Sir Walter Alexander Raleigh (/ˈrɔːli, ˈrɑː-/; 5 September 1861 – 13 May 1922) was an English scholar, poet, and author. Raleigh was also a Cambridge Apostle.

Biography[edit]

Walter Alexander Raleigh was born in London, the fifth child and only son of a local Congregationalist minister. Raleigh was educated at the City of London School, Edinburgh Academy, University College London, and King's College, Cambridge.[1]

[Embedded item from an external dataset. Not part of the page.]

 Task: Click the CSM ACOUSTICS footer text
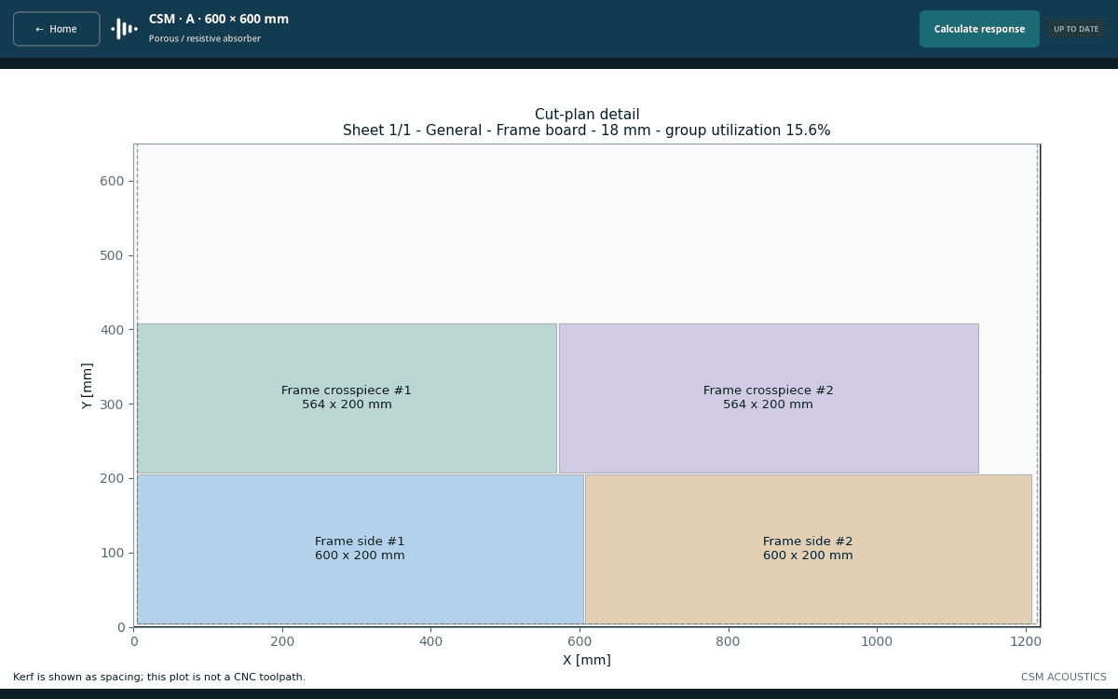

He was Professor of English Literature at the Mohammedan Anglo-Oriental College in Aligarh in India (1885–87),[2] Professor of Modern Literature at the University College Liverpool (1890–1900), Regius Professor of English Language and Literature at Glasgow University (1900–1904), and in 1904 became the first holder of the Chair of English Literature at Oxford University[3][4] and he was a fellow of Merton College, Oxford (1914–22).[5] Raleigh was knighted in 1911.[6] Among his works are Style (1897), Milton (1900) and Shakespeare (1907), but in his day he was more renowned as a stimulating if informal lecturer than as a critic.

On the outbreak of World War I, he turned to the war as his primary subject. Raleigh's correspondence during the war revealed strong anti-German beliefs: one letter stated "German University Culture is mere evil", and added that the deaths "of 100 Boche professors ... would be a benefit to the human race".[7][8] His finest book may be the first volume of The War in the Air (1922), whose volumes II to VI (1928–1937, plus 3 volumes of maps) had to be compiled by Henry Albert Jones after Raleigh's death.

In 1915, he delivered the Vanuxem lectures at Princeton on "The Origins of Romance" and "The Beginnings of the Romantic Revival," and lectured on Chaucer at Brown, which gave him the degree of Litt.D.[6]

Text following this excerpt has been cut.